What Is Colonic Pseudoobstruction?
Colonic pseudoobstruction, or Ogilvie's syndrome, happens when the large intestine stops working properly. It stretches out but isn't blocked by anything. This makes it hard to move stool through the colon. You may wonder how this is different from ileus. Ileus slows down the whole bowel. In pseudoobstruction, only the colon is affected.
Common Causes and Risk Factors
Several things can lead to this condition:
- Surgery or injury
- Serious illness like infection or heart problems
- Medicines that slow digestion
- Low potassium or magnesium levels
- Nerve or brain conditions (like Parkinson's or spinal cord injury)
- Being over 60 years old
Dr. Chadha uses these clues to quickly find and treat the cause.
Signs and Symptoms
Watch for these common symptoms:
- Belly swelling or bloating
- Pain or cramps in the stomach
- Constipation or no gas
- Feeling sick or throwing up
- Fast heartbeat or a mild fever
If you notice these signs in Houston, get help right away.
How Dr. Rishi Diagnoses Colonic Pseudoobstruction?
How Dr. Rishi Chadha Diagnoses This Condition
Here's how Dr. Chadha finds out if you have colonic pseudoobstruction:
Medical History and Exam
He'll ask about your symptoms, health history, and medicines.
Imaging Tests
An X-ray or CT scan shows how your colon looks and if gas is trapped
Blood Tests
These look for infection, dehydration, or low electrolytes.
Rule Out Blockage
A colonoscopy or barium enema checks if anything is physically blocking the colon. We follow expert guidelines, including the ICD-10 code K59.8, for accurate care.
Frequently Asked Questions
How is colonic pseudo-obstruction different from ileus
Ileus affects the entire bowel, slowing it down. Colonic pseudo-obstruction (Ogilvie's syndrome) involves only the large intestine without a physical blockage.
When should I get treatment
As soon as you experience symptoms abdominal distension, pain, constipation, or vomiting to avoid serious complications.
Whats the ICD-10 code
The ICD-10 code for colonic pseudo-obstruction is K59.8.
Can I fix it with diet alone
Dietary changes (small, low-fiber meals and hydration) may help mild cases, but most patients need medical evaluation and treatment.
Any home remedies
Gentle walking, staying well hydrated, and avoiding gas-producing foods can support gut motility but always consult your doctor if symptoms persist.
Is a CT scan painful
No. A CT scan is quick, noninvasive, and usually free of discomfort.

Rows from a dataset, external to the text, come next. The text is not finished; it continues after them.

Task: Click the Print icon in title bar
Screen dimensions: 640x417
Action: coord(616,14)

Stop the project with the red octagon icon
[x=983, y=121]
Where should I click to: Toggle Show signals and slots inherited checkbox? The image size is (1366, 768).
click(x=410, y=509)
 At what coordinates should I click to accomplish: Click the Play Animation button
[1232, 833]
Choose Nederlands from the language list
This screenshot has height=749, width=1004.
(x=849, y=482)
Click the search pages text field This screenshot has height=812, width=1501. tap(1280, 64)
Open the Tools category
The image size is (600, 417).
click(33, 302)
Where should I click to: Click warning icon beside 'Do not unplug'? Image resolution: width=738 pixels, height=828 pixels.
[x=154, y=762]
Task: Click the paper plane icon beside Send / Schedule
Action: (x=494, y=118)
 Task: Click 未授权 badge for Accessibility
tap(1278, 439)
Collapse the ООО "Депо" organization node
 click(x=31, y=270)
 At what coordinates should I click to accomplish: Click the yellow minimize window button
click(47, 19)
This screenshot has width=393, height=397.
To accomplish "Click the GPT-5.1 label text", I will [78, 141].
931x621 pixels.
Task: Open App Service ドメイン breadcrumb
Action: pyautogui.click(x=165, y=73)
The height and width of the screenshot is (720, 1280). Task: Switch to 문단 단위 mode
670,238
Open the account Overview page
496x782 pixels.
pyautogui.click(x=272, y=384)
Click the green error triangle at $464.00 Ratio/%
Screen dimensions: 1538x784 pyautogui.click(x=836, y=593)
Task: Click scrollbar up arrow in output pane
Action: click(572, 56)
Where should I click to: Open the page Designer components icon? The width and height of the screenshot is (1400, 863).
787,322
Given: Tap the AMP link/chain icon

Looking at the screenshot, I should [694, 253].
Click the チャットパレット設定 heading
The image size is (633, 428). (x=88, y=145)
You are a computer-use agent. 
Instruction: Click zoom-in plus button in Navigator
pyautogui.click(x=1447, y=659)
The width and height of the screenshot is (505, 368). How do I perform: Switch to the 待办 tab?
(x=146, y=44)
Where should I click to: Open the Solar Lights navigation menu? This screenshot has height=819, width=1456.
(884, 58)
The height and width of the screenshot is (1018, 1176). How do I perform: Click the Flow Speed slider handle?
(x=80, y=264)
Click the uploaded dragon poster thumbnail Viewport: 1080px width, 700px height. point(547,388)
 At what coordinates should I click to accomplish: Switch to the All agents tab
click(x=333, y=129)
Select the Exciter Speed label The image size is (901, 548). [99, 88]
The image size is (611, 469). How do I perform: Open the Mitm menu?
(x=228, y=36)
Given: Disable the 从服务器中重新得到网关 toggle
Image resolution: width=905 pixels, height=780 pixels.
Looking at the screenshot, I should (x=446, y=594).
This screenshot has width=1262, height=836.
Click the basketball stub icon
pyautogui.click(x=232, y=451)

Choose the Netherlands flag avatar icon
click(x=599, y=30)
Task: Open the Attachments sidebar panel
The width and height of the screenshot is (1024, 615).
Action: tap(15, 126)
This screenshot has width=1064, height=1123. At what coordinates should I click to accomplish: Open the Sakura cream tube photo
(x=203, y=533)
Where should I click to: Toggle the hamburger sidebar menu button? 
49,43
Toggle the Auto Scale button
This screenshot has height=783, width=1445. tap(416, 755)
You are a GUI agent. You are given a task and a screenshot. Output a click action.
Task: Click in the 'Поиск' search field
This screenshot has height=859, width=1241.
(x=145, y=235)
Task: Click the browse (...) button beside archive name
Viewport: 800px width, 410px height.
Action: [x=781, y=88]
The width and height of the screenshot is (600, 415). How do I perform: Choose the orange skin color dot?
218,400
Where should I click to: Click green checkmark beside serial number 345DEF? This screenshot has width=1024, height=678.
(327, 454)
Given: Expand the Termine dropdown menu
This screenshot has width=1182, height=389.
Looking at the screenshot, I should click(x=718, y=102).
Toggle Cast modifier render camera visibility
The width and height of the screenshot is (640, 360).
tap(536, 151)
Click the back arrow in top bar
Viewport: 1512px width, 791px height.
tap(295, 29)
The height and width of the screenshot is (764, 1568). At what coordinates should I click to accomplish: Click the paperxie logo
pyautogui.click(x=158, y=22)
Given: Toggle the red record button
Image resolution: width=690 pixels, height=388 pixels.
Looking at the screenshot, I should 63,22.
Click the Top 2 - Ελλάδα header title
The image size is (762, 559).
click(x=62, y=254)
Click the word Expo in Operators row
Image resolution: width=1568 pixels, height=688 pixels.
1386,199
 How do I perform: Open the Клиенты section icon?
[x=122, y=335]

How fast will I feel better after decompression
Many patients feel relief within a few hours and can often go home the same or next day.
Can this happen again
Yes. Recurrences are possible. We offer long-term management plans and procedures like PEC for recurring cases.
Do you treat other gut issues
Yes. Dr. Chadha also manages gastroparesis, chronic constipation, intestinal motility disorders, and more.
Will my insurance cover this
Most insurance plans cover diagnosis and treatment. Our staff will assist you with pre-authorization and billing questions.